Scuola, Fioramonti esprime il suo giudizio sull'uso degli smartphone e della tecnologia

Il neo ministro dell’istruzione, Lorenzo Fioramonti, è intervenuto come ospite della trasmissione radiofonica ‘Un giorno da pecora’: tra i vari argomenti trattati durante l’intervista, anche quello inerente l’uso degli smartphone in classe e quello, in generale, della tecnologia nella didattica.

Il ministro Fioramonti sull’uso dei cellulari

Fioramonti ha sottolineato come l’uso dei cellulari nelle aule scolastiche rappresenti un problema dal punto di vista dell’attenzione degli studenti: il fatto stesso che rappresentino un elemento di disturbo costituisce un buon motivo per vietarli ai ragazzi.

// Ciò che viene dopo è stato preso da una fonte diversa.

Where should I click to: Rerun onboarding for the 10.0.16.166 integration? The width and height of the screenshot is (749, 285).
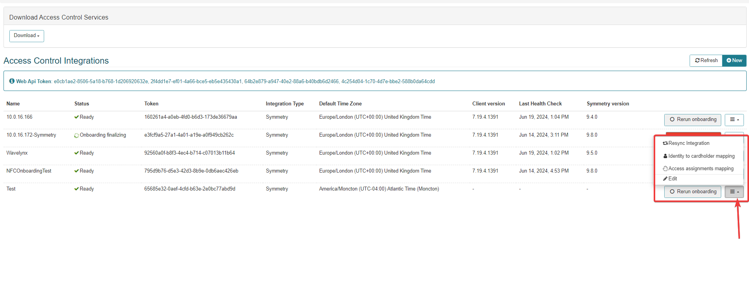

In ogni caso, secondo il ministro, dovrebbe essere la singola scuola a decidere in merito all’uso degli smartphone e della tecnologia, in generale. C’è sempre un principio da tenere conto, ovvero quello dell’uso intelligente: secondo il titolare del Miur, infatti, il tablet può rivelarsi uno strumento molto utile qualora si dovesse svolgere un’attività di ricerca.
‘Personalmente mi piacerebbe una scuola in cui si utilizzi la tecnologia dalla mattina alla sera’, ha dichiarato il ministro Fioramonti.